Building Resilient Infrastructure and Sustainable Industries
The coronavirus pandemic has underscored the urgent need for resilient infrastructure worldwide. Over the past decade, Asia has experienced rapid economic growth and development but, according to recent analysis conducted by the Asian Development Bank, critical infrastructure in many countries remains far from adequate.
Making infrastructure resilient to crises such as pandemics and climate change will require significant investment, but the cost of inaction is far greater. The failure to improve infrastructure and promote technological innovation consequently poses renewed risk of poor healthcare, inadequate sanitation, and limited access to education, as well as significantly hindering aggregate economic growth.
Global manufacturing growth has been on a steady decline, even prior to COVID-19’s disruptions to the global supply chain, in large part due to tariffs and trade tensions. Investments in infrastructure, sustainable industrial development, and technological global manufacturing are all integral to economic growth. The growth of new industries mandates improvement in the standard of living for many and plays a key role in eradicating poverty. In least developed countries (LDCs) the share of manufacturing in total GDP increased 2.5% annually between 2015 and 2018. While a step in the right direction, progress still falls short of the pace required to double the manufacturing value added (MVA) share in GDP by 2030. The manufacturing sector plays a key role in advancing sustainable development and investments in scientific research and innovation must be accelerated in LDCs if they are to meet the 2030 target.
Fostering Innovation and Technological Progress
Innovation and technological progress are critical to sustainably address both economic and environmental challenges through increased resource and energy-efficiency. In 2019, developing countries committed $152.2 billion to renewable investment, outpacing their developed counterparts that pledged $130 billion. 2019 also marked the first time that investment in wind surpassed solar, in terms of dollars committed since 2010.
In recent years, there has been a gradual shift away from resource-based and low-tech manufacturing in favor of medium-to-high tech. In 2016, almost half (47%) of the total MVA in Europe, Northern America, and South-Eastern and Eastern Asia came from higher-tech sectors. While the proportion of medium-high and high-tech MVA in total MVA rose in almost all regions of the world, the shares in sub-Saharan Africa fell between 2000 and 2016, reaching only 14.9% in 2016.
In absolute terms, global research and development (R&D) investment reached $2 trillion in 2016, up from $739 billion in 2000. When adjusted for inflation, this constitutes an average annual growth rate of 4.3%. While the proportion of global GDP invested in R&D has increased, wide disparities exist among regions. In 2016, Europe and Northern America spent 2.21% of their GDP on R&D while sub-Saharan Africa and Western Asia spent 0.42% and 0.83%, respectively.
Promoting Equitable Access
Particularly among developing countries, small-scale industries serve as the backbone of industrial development, generating employment and economic dynamism.

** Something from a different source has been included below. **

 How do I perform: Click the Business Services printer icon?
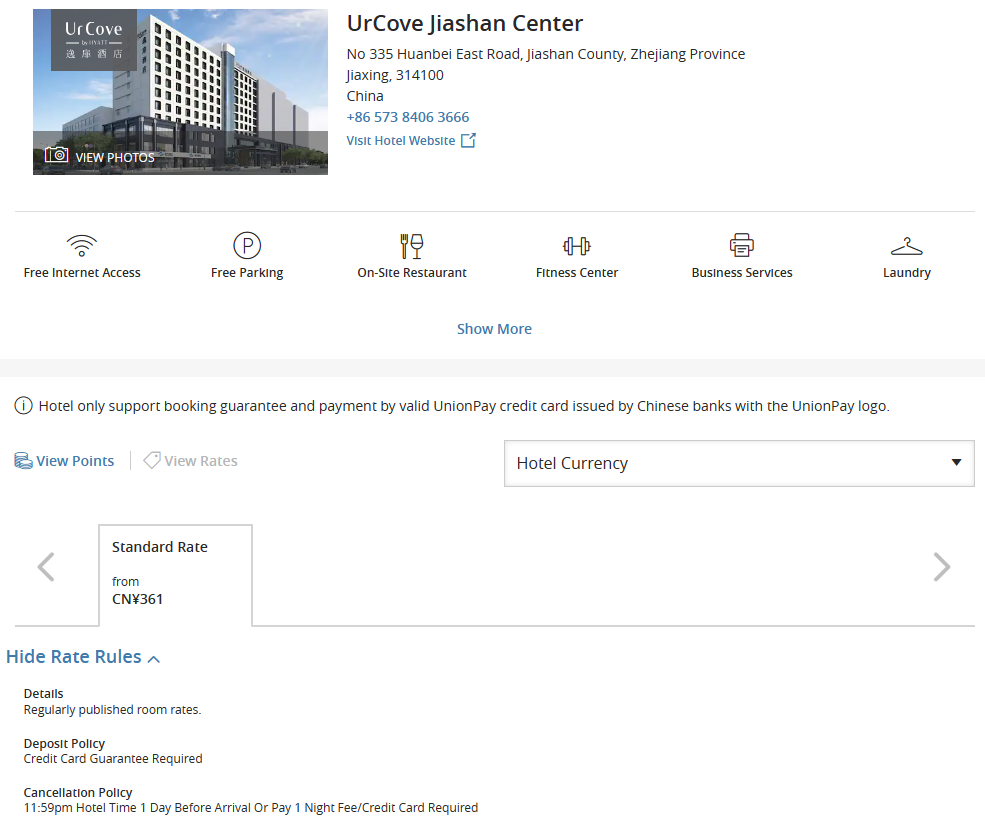point(741,245)
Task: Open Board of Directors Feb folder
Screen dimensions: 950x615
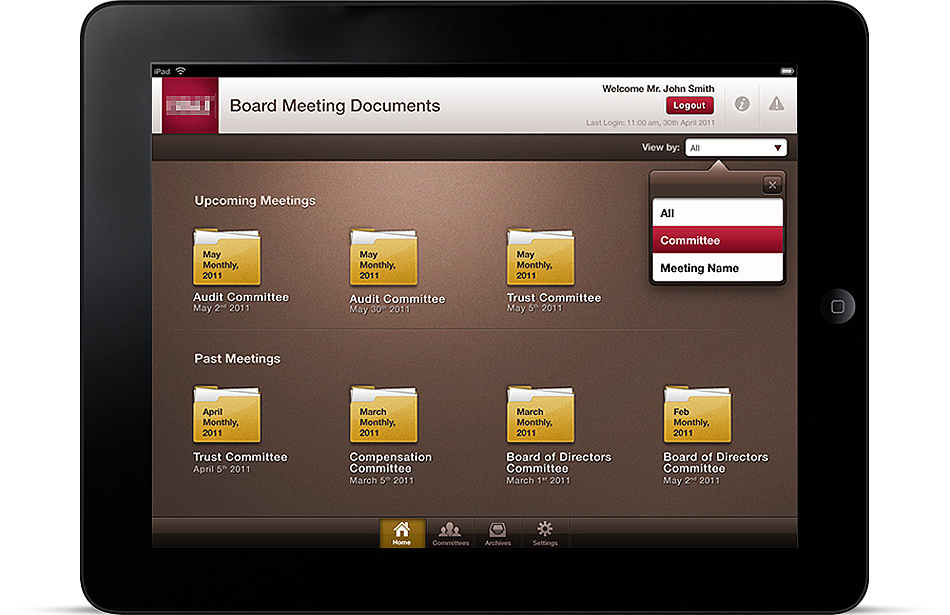Action: pyautogui.click(x=697, y=415)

The adequate financing of these small industries is crucial and, worldwide, 31.5% of small-scale industries, including manufacturing, are benefiting from loans or lines of credit. Nevertheless, small industries in some regions are more likely to access loans or lines of credit for everyday business activities than in others. For example, more than half of all small-scale industries in Latin America and the Caribbean receive financial services while only 20.7% do so in sub-Saharan Africa.

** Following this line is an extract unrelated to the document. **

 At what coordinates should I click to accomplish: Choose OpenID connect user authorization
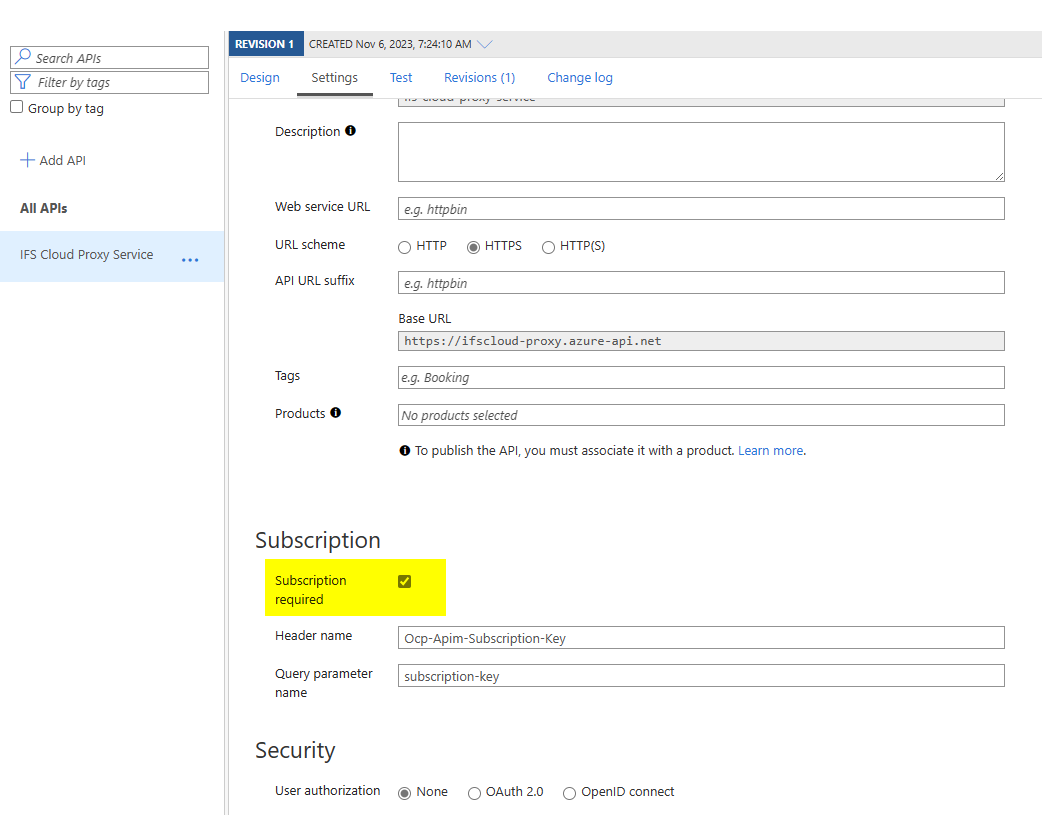pos(569,793)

Just over half of the world’s population is currently using the Internet; an estimated 3.5 billion lack stable access to the Internet, with people offline living primarily in least developed countries. Virtually the entire world population (97%) lives within reach of a mobile cellular signal and, in 2018, 90% of the world could access the Internet through a third generation (3G) or higherquality network. Nevertheless, while most people live within range of these signals, not all can afford to use them. The cost of accessing mobile-broadband Internet remains too high for many, especially those most disadvantaged. In LDCs only about 20% of people use the Internet. Particularly in the midst of a public health crisis, universal and affordable access to the Internet is critical as it invariably increases access to information and communications technology.